Mehdi Dibaj spent nine years in prison following his original arrest and was given a death sentence for the “crime” of apostasy. Through the efforts of others, particularly the Revd Haik Hovsepian (who was later also martyred), he was released without explanation. But five months later, after attending the birthday celebrations of one of his daughters, he was kidnapped and murdered on 24 June 1994.
“I was 13 years old when my father was arrested for the second time. Maryam was 11, Yousef about nine, and Fereshteh was six or seven,” Issa recalls, as he speaks with Hengameh Borji , presenter of Insiders.
A Father’s Love
“For all of us, most of our childhood was without our father,” Issa adds, but one memory is clear in his mind. “My father told us a story from his initial imprisonment. The agents from the revolutionary guard came and said, ‘Come with us to answer some questions and we will bring you back.’ He told us ‘They took me in the car, and when we got there and I saw the bars of the prison cells I understood that it wouldn’t be just a few questions and that I would be trapped here, and all of a sudden, I was worried’. He was worried for us, his children, at home on our own, and wondered who would look after us.

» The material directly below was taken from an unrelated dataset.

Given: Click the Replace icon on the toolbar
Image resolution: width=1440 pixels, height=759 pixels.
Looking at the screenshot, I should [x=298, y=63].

“He told us that as he was being led into the cell, he lifted his hands and prayed, ‘O Lord, my experience of fatherhood is only 10 years, but You have always been the Father. So, I commit my children into Your glorious hands and ask You to look after them yourself and that You be their Father.’

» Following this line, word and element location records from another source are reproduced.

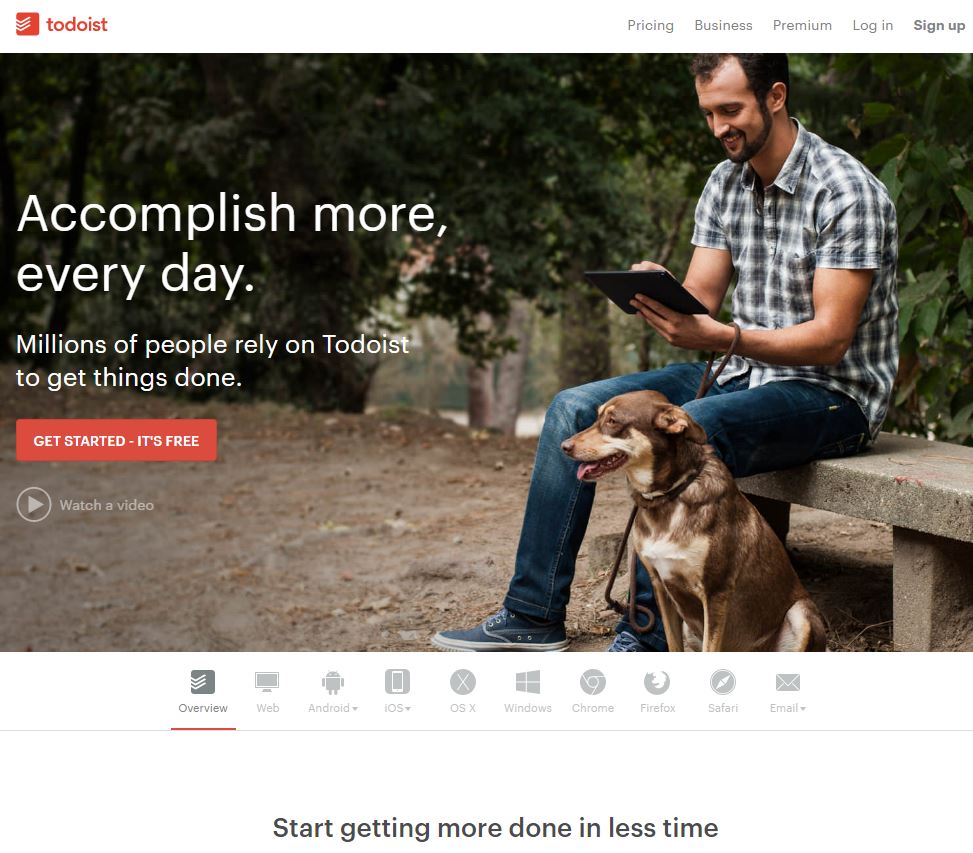Click Get Started - It's Free button
Image resolution: width=973 pixels, height=853 pixels.
tap(117, 440)
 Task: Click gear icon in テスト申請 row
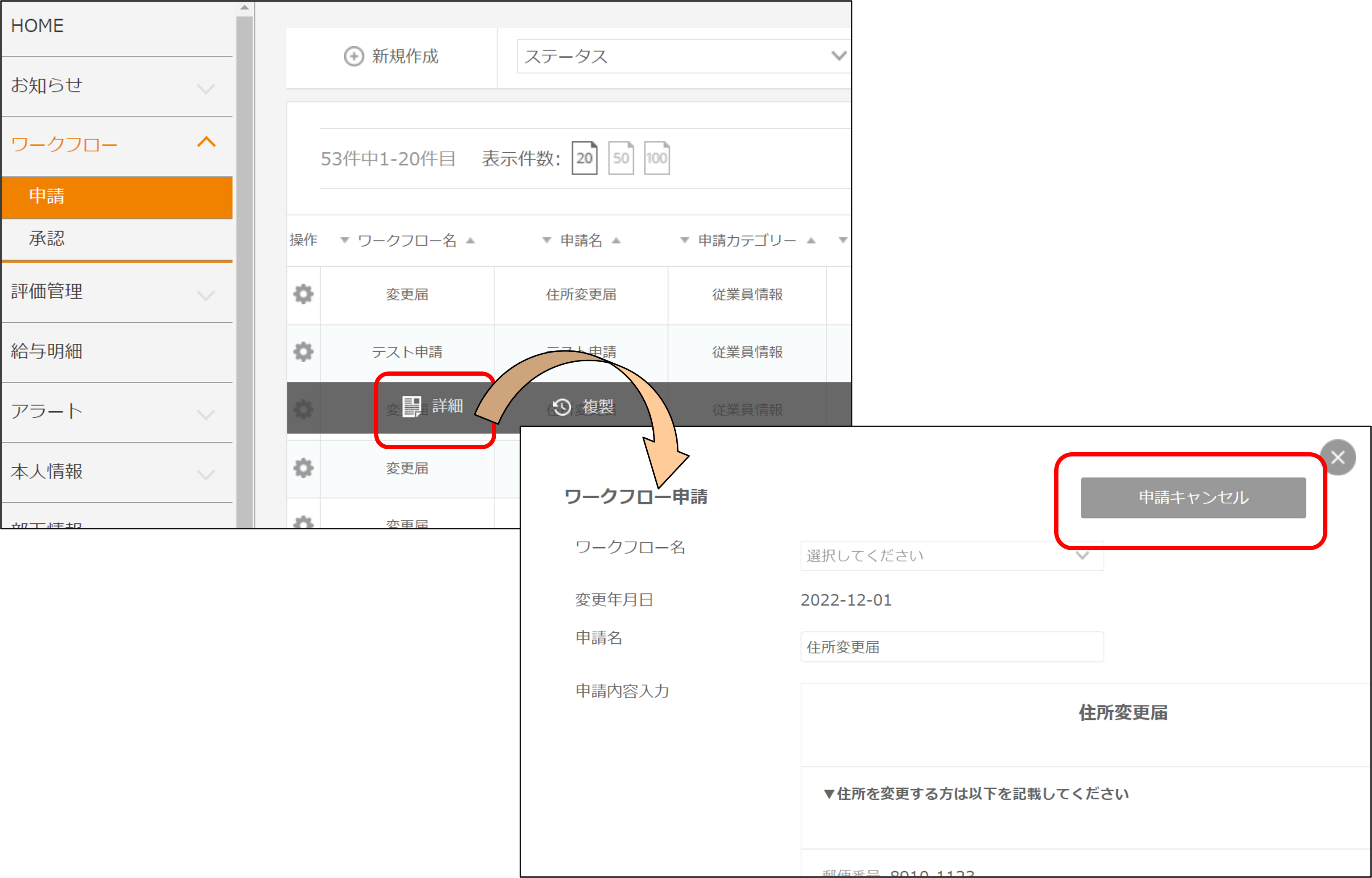coord(303,352)
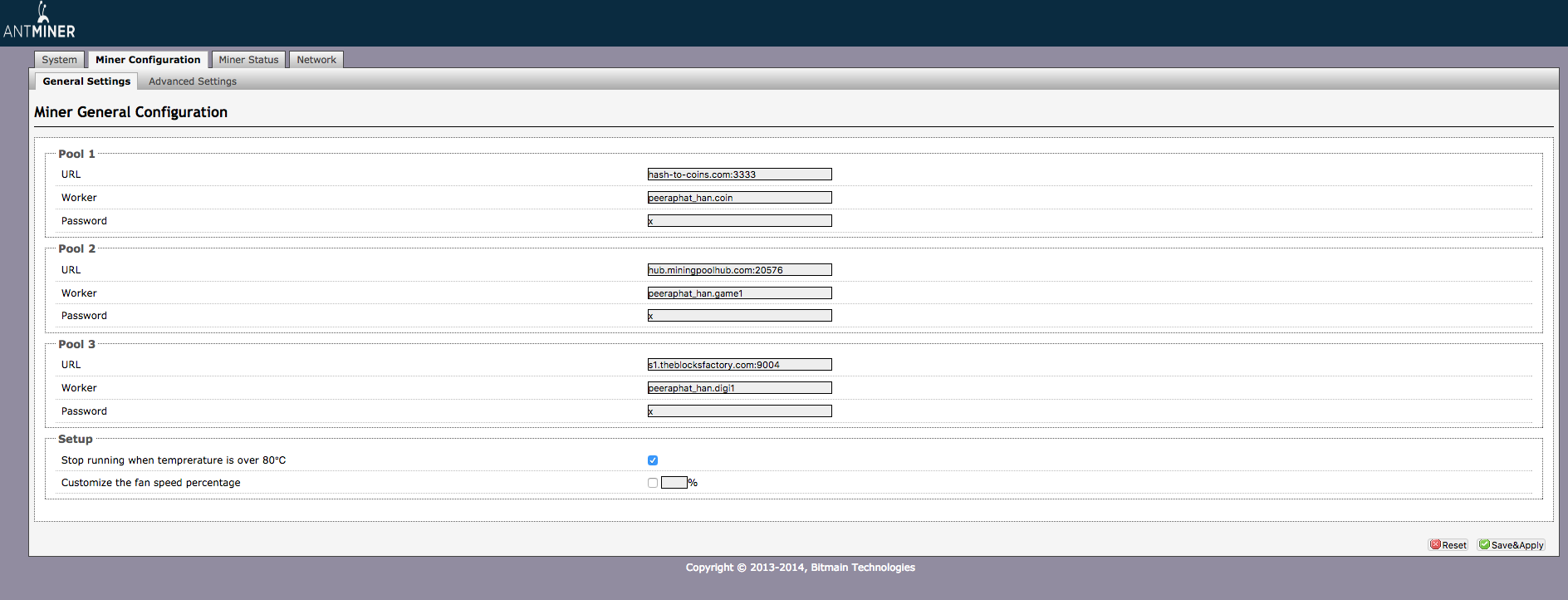
Task: Open the Network tab
Action: tap(316, 60)
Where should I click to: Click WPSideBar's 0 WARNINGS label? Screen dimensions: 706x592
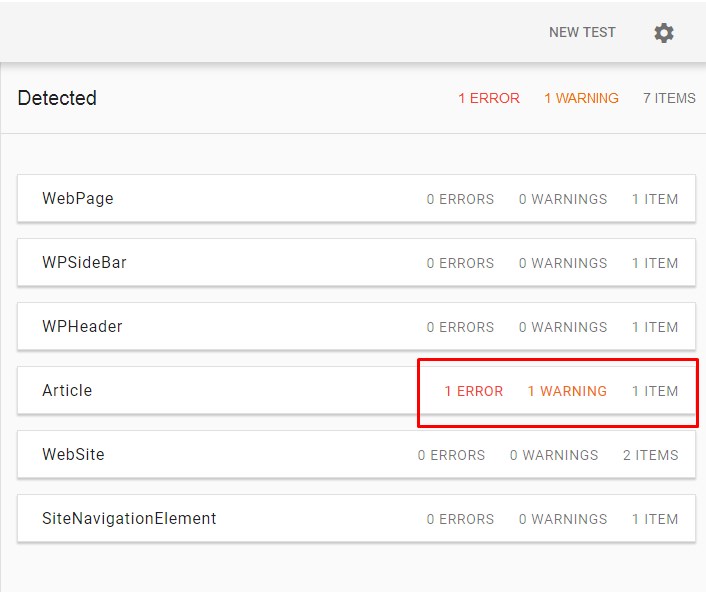[x=563, y=263]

“And as I look back on those days, I can see that we were looked after. When my father was in prison, the church was wondering what to do with us, when my uncle, with whom we had not had contact for years, miraculously got in touch, and we lived with him for several years. This was the grace of Father God. Even now, I can see that although from a human perspective we did not have a father or mother supervising us, God was truly a Father to us.”
An Example of Steadfast Faith
“Many times, in prison, they said to my father ‘Just pretend you have turned back and become a Muslim, and you will be free and able to leave the country. You can be a minister somewhere else, and we will let you be.’ But he refused and persisted in what he knew to be right.

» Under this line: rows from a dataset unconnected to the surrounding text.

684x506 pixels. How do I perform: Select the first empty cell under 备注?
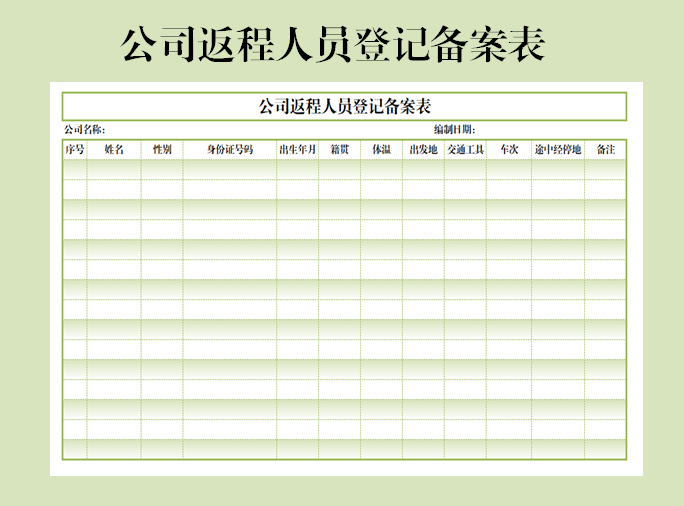click(605, 169)
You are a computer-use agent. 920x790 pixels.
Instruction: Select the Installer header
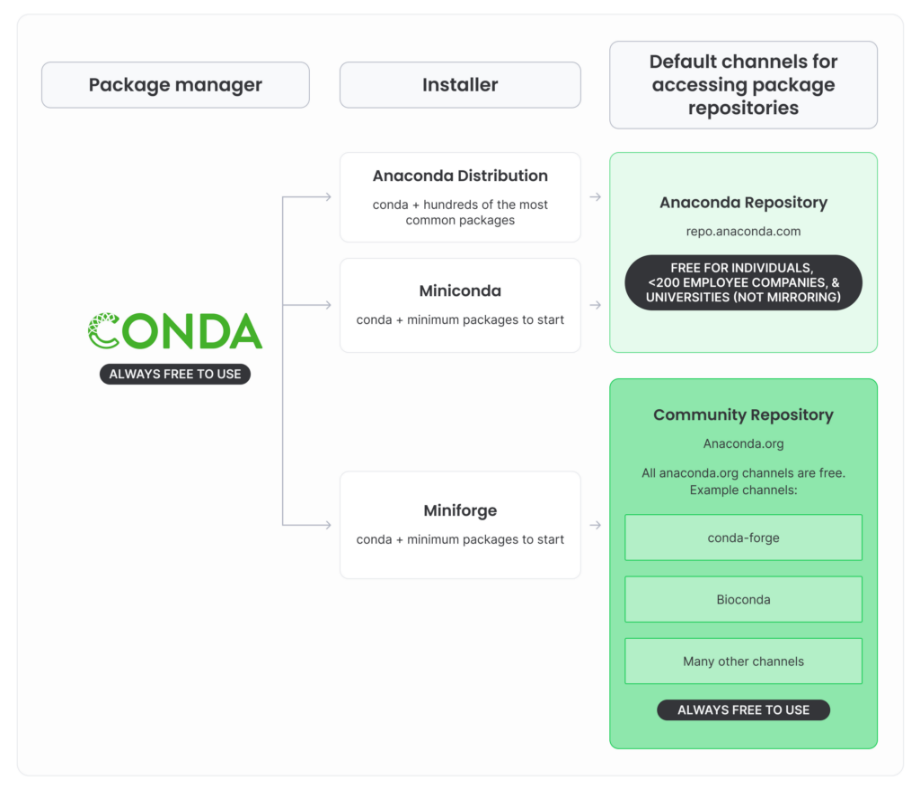[x=460, y=85]
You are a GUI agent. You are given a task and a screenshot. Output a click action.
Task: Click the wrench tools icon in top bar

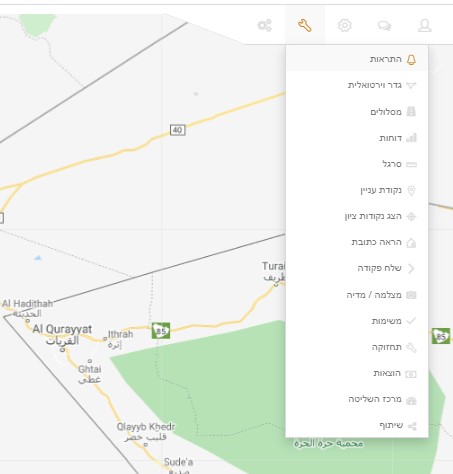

“This is what I learned from him: that if I know something is right, I must stand firm in it. If we know that doing something or a belief is right – it doesn’t have to be in the context of faith – we should not compromise for the sake of sparing the feelings of others. We must persist in following it. This was a major influence that my father had.”
A Passionate Love for Christ and People
Asked whether his father’s life was wasted in prison, Issa shakes his head.
“When he was in prison and after he was freed, all my memories of my father are that he really loved Jesus Christ and he saw life as an instrument for glorifying Him and for reaching others with the message of salvation. We lived in a very small and conservative town where everyone knew each other, and we were the only Christians. Even though it was dangerous, when he rode in a taxi or went to a store, my father would give people pamphlets and copies of the Gospel of Luke and John. He had no fear of sharing the Gospel, even when we received threatening letters in the early days of the revolution.
“His view of life was that it should be an instrument to glorify the Lord, and I believe he fulfilled that goal very well.”